Vitani Agnès

Agnès Vitani collects, consumes, recomposes, stretches and reformulates elements and materials that, in the intrigue of her approaches, recover identities otherwise presumed. Consumed, the material is rehabilitated, lived, trivialized or marginalized. These adjectives do not compete according to the point of view we bring to it.
The analysis of matter is a constant feature of Agnès Vitani’s activity: from this stems the greatest unconsumable Barbapapa: Barbe Bleue (Bluebeard). Nebulous, declination of the colors of the felts and fraying of the fluffy ones unfold in a magic swelling(Oz?).

I particularly like the Boulders. Blue Jean (David Bowie?), Working Blue (Denim?), Indigo (The original habitat of the indigo tree remains however unknown: in India, the plant has been cultivated for more than four thousand years) .

Agnès Vitani’s Rocks look like maritime cushions or Japanese footsteps; synthetic foams covered with used denim canvas, spotted with paint, “almost” emblematic re-marks of the painter on his clothes. The objects are placed in space and like his other works, they are particularly exposed to light. Jumping from one rock to another, then spreading out…
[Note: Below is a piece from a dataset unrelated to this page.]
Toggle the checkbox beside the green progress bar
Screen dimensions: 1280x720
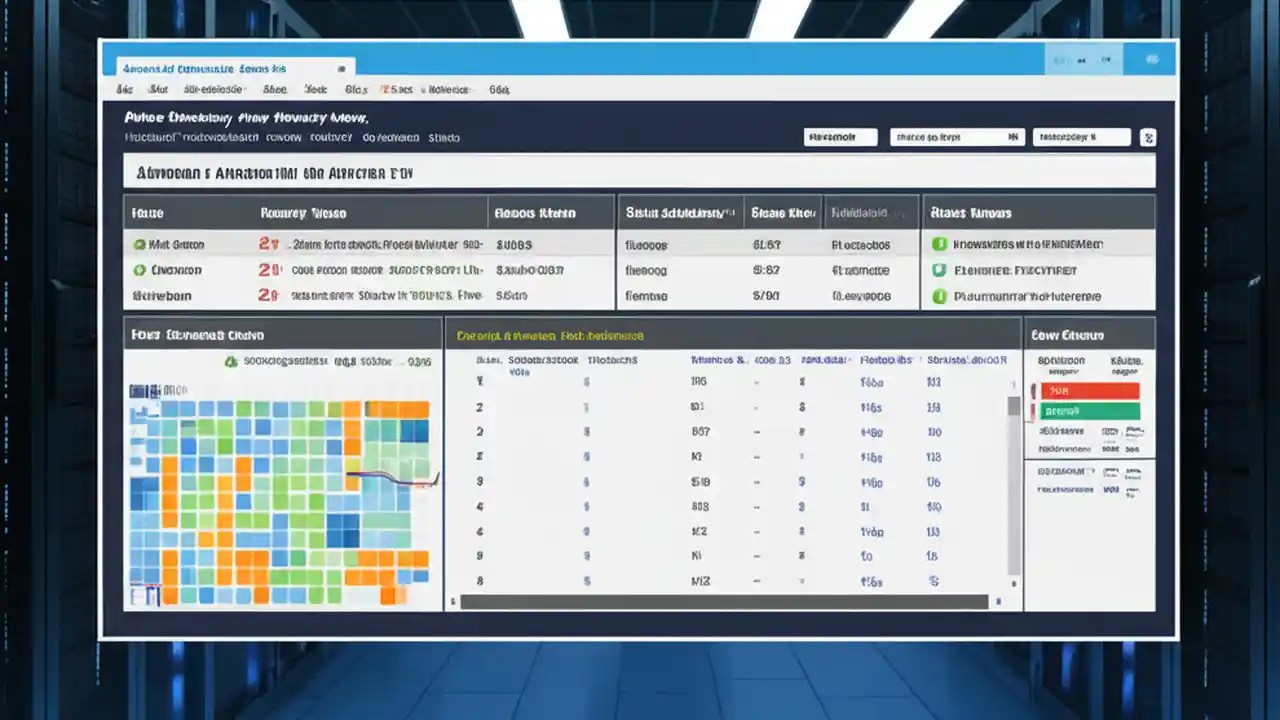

Finally, let us return to the “spirit” of sedimentation that runs through all of Agnès Vitani’s work: the “soaps”, her latest works carry the domestic enigma of this experimented variation of color through an observed, tested chemistry. A charm yes, the sense of construction of a work that is exposed in its process before it is even exhibited. It looks like an Opal…

The earth shook again in Los Angeles. An earthquake of magnitude 5.1 occurred on Saturday, March 29, in the suburbs of the city. The tremor was felt in much of southern California, in the southwestern United States. This earthquake occurred twelve days after another tremor of magnitude 4.4 which had awakened the inhabitants of the megalopolis on March 17th.**

This set of “soccer balls” forms an ethnic group that has no similar coverings or external signs – except for their size and their “32 faces*” – that would make it possible to recognize them. These eccentric jewels, marginal if one is attached to the sportsmanship of their origins, delicately occupy the space that no sculpture can claim.

* Geometrically, the 32-panel balloon can be described as a truncated icosahedron, a semi-regular polyhedron with 60 vertices and 32 faces, 20 hexagonal and 12 pentagonal, whose edges are all the same length.